I think you are right. Now I can see all the getSummary RPC calls. Thank
you very much for clearing things out. One more question, how can I
increase query/sec sent from the faban client so that I can saturate the
backend server? Right now I have 5 faban agents simulating 600
users(<fa:scale>600</fa:scale>), and I only get 400 queries/sec. I have
tried to increase the fa:scale as well as the number of faban agents,
however as long as I go beyond the 600 users, I get the following error
during the benchmark execution:


Oct 23, 2012 10:33:04 AM com.sun.faban.driver.engine.AgentThread logError
WARNING: SearchDriverAgent[3].282.doGet: Connection refused
java.net.ConnectException: Connection refused
        at java.net.PlainSocketImpl.socketConnect(Native Method)
        at java.net.PlainSocketImpl.doConnect(PlainSocketImpl.java:351)
        at
java.net.PlainSocketImpl.connectToAddress(PlainSocketImpl.java:213)
        at java.net.PlainSocketImpl.connect(PlainSocketImpl.java:200)
        at java.net.Socket.connect(Socket.java:529)
        at
com.sun.faban.driver.transport.util.TimedSocket.connect(TimedSocket.java:292)
        at java.net.Socket.connect(Socket.java:478)
        at
com.sun.faban.driver.transport.sunhttp.HttpClient.doConnect(HttpClient.java:171)
        at sun.net.www.http.HttpClient.openServer(HttpClient.java:394)
        at sun.net.www.http.HttpClient.openServer(HttpClient.java:529)
        at sun.net.www.http.HttpClient.<init>(HttpClient.java:233)
        at
com.sun.faban.driver.transport.sunhttp.HttpClient.<init>(HttpClient.java:119)
        at
com.sun.faban.driver.transport.sunhttp.HttpClient.New(HttpClient.java:100)
        at
com.sun.faban.driver.transport.sunhttp.HttpURLConnection.getNewHttpClient(HttpURLConnection.java:99)
        at
com.sun.faban.driver.transport.sunhttp.HttpURLConnection.getNewHttpClient(HttpURLConnection.java:41)
        at
sun.net.www.protocol.http.HttpURLConnection.plainConnect(HttpURLConnection.java:911)
        at
sun.net.www.protocol.http.HttpURLConnection.connect(HttpURLConnection.java:836)
        at
sun.net.www.protocol.http.HttpURLConnection.getInputStream(HttpURLConnection.java:1172)
        at
java.net.HttpURLConnection.getResponseCode(HttpURLConnection.java:379)
        at
com.sun.faban.driver.transport.sunhttp.SunHttpTransport.fetchResponse(SunHttpTransport.java:617)
        at
com.sun.faban.driver.transport.sunhttp.SunHttpTransport.fetchURL(SunHttpTransport.java:383)
        at
com.sun.faban.driver.transport.sunhttp.SunHttpTransport.fetchURL(SunHttpTransport.java:402)
        at
com.sun.faban.driver.transport.sunhttp.SunHttpTransport.fetchURL(SunHttpTransport.java:440)
        at sample.searchdriver.SearchDriver.doGet(SearchDriver.java:140)
        at sun.reflect.GeneratedMethodAccessor3.invoke(Unknown Source)
        at
sun.reflect.DelegatingMethodAccessorImpl.invoke(DelegatingMethodAccessorImpl.java:25)
        at java.lang.reflect.Method.invoke(Method.java:597)
        at com.sun.faban.driver.engine.TimeThread.doRun(TimeThread.java:169)
        at com.sun.faban.driver.engine.AgentThread.run(AgentThread.java:202)

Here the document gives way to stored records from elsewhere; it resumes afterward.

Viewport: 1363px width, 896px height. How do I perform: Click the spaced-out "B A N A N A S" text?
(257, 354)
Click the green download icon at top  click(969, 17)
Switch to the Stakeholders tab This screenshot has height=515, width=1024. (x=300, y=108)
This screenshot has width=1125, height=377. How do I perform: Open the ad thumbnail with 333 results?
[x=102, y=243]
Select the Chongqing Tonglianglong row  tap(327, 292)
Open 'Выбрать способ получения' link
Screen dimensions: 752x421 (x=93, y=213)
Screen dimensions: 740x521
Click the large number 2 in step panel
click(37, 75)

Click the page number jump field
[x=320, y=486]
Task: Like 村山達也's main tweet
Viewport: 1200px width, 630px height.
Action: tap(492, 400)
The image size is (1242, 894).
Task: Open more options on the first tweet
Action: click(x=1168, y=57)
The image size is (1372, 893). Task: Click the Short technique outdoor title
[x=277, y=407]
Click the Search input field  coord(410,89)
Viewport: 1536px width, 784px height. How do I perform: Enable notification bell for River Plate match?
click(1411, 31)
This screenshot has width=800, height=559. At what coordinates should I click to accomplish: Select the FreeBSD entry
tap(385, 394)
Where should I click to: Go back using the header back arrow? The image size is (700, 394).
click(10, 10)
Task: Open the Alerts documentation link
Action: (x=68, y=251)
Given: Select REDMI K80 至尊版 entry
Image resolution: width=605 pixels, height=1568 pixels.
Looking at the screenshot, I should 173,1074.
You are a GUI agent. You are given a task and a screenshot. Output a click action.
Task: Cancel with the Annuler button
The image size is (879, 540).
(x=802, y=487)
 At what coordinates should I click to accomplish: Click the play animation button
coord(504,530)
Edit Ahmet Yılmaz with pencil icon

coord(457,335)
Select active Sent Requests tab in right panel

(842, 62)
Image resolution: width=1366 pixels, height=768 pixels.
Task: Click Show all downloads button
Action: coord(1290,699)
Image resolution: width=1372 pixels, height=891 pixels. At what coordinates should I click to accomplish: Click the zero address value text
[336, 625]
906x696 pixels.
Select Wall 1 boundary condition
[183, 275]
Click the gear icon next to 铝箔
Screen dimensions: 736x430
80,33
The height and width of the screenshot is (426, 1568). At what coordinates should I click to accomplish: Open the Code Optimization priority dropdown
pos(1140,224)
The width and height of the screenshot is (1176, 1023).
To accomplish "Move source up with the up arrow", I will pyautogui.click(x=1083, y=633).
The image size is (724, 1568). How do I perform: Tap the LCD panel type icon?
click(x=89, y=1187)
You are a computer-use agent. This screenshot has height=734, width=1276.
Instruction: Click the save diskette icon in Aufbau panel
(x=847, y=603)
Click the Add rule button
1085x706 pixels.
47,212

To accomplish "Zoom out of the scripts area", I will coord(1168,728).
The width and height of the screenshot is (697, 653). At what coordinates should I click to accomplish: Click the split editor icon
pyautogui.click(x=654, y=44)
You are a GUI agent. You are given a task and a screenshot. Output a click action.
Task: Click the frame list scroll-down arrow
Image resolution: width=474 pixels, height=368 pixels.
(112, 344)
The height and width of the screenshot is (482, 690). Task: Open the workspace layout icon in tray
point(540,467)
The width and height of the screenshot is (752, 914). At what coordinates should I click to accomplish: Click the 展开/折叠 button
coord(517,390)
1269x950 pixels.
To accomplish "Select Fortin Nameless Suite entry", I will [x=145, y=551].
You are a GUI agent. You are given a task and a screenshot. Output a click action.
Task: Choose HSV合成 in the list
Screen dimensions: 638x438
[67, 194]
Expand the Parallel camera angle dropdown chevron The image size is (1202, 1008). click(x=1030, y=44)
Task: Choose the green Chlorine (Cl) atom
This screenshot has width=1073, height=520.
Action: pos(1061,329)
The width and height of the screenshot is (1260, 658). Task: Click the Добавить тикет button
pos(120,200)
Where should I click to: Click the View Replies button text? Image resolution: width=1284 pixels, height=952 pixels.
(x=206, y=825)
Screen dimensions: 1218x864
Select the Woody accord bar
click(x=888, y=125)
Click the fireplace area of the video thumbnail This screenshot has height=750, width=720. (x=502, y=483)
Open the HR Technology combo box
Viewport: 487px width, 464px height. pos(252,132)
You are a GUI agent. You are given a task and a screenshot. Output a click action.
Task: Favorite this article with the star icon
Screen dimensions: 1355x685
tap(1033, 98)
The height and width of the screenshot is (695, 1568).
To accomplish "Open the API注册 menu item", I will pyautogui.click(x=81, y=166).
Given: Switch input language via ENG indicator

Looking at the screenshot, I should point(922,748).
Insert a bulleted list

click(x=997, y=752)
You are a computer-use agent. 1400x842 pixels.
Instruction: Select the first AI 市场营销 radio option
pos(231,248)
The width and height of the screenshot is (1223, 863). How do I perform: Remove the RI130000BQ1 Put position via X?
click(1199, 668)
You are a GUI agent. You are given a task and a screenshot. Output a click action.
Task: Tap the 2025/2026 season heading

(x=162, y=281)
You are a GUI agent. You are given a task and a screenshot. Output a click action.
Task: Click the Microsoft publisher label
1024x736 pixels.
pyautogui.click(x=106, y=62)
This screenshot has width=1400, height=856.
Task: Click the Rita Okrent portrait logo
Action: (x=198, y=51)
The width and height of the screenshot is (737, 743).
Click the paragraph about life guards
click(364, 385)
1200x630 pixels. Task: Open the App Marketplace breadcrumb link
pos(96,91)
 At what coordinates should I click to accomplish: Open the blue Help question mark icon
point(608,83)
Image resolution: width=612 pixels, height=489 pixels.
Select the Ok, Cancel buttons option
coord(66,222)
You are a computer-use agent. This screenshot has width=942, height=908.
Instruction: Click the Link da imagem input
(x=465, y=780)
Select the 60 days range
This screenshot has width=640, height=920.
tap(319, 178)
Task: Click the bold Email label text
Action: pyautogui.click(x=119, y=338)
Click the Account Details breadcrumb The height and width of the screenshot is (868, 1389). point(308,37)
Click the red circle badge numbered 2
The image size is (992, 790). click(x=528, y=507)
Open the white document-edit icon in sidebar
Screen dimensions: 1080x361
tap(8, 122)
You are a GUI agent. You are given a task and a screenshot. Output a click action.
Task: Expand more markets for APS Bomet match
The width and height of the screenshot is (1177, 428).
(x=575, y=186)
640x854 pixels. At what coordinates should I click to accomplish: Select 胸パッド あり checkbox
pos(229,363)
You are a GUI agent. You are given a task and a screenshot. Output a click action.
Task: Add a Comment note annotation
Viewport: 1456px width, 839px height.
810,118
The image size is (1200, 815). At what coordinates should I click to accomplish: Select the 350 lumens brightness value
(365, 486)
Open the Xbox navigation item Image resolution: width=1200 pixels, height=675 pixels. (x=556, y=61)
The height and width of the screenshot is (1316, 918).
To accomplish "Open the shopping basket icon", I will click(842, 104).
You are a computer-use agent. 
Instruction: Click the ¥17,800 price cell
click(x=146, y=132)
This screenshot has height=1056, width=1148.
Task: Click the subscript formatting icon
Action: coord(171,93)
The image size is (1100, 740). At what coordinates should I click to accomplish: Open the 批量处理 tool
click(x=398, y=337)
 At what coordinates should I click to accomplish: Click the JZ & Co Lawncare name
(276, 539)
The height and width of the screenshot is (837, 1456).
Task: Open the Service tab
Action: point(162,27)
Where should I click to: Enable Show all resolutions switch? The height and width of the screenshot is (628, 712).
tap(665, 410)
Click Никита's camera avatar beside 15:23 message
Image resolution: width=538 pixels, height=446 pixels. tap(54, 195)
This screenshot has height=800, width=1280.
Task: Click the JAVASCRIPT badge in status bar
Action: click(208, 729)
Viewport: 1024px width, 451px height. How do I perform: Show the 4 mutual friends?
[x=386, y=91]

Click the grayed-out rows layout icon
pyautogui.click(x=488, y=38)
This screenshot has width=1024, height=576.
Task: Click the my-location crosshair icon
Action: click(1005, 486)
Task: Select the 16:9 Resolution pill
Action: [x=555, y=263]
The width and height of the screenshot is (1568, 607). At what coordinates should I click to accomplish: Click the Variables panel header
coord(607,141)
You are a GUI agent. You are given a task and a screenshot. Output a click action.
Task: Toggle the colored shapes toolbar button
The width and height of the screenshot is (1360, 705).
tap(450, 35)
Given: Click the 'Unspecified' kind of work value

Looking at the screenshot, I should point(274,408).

Does that mean I have already reached the upper limit of connections that
the faban driver can support? Or maybe I missed some important
configurations to support more concurrent connections?

Best

Hailong

On Tue, Oct 23, 2012 at 1:21 AM, Volos Stavros <[email protected]>wrote:

> Hi Hailong,
>
> Try to set log4j.logger.org.apache.hadoop=INFO.
>
> The class ipc.RPC is part of the hadoop distribution; hence, the above
> flag affects the logging level of this class.
>
> The faban client shoots queries to the web interface; therefore, there
> shouldn't be any disparity.
>
> I expect that you will see all the ipc.RPC calls as soon as you set the
> logger.hadoop flag to INFO.
>
> Please let me know the outcome.
>
> Regards,
> -Stavros.
> ________________________________________
> From: Hailong Yang [[email protected]]
> Sent: Tuesday, October 23, 2012 1:12 AM
> To: Volos Stavros
> Cc: [email protected]; Lingjia Tang; Jason Mars
> Subject: Re: How to fit the index into the memory for the web search
> benchmark
>
> Yes, it is a part of the hadoop.log. I have attached the log4j.properties
> file. I noticed the following two lines might be suspicious.
> log4j.logger.org.apache.nutch=INFO
> log4j.logger.org.apache.hadoop=WARN
> So which one indicates the log level of the backend during the search? If
> it is the latter, maybe we can change the level to INFO so that we can get
> more information.
> BTW, are you using the built-in web portal to issue the queries? I looked
> through the source code of the front page (search.jsp). And I found the
> following snippet.
>
> Hits hits;
>    try{
>       query.getParams().initFrom(start + hitsToRetrieve, hitsPerSite,
> "site", sort, reverse);
>      hits = bean.search(query);
>    } catch (IOException e){
>      hits = new Hits(0,new Hit[0]);
>    }
>    int end = (int)Math.min(hits.getLength(), start + hitsPerPage);
>    int length = end-start;
>    int realEnd = (int)Math.min(hits.getLength(), start + hitsToRetrieve);
>
>    Hit[] show = hits.getHits(start, realEnd-start);
>    HitDetails[] details = bean.getDetails(show);
>    Summary[] summaries = bean.getSummary(details, query);
>    bean.LOG.info<http://bean.LOG.info>("total hits: " + hits.getTotal());
>
> So that means if you are using the web portal to perform the search, you
> will intrigue the getSummary method. However, I am only using the search
> driver provided by the faban client, which contains no logic to access the
> raw data of the indexes. If that is the case, then it explains the
> disparity.
>
> Best
>
> Hailong
>
> On Mon, Oct 22, 2012 at 3:30 PM, Volos Stavros <[email protected]
> <mailto:[email protected]>> wrote:
> Dear Hailong,
>
> Is this a part of the hadoop.log content?
>
> It looks like that the logging parameters in the log4j.properties file are
> not properly set. Can you please attach the conf/log4j.properties file of
> the Nutch distribution you are using for search (the instance that is
> running on the backend node).
>
> This is what my hadoop.log looks like. As you can see the ipc.RPC logs all
> the calls (search, getDetails, getSummary)
>
> 2012-05-25 20:05:26,614 INFO  ipc.RPC - Call: search(complete)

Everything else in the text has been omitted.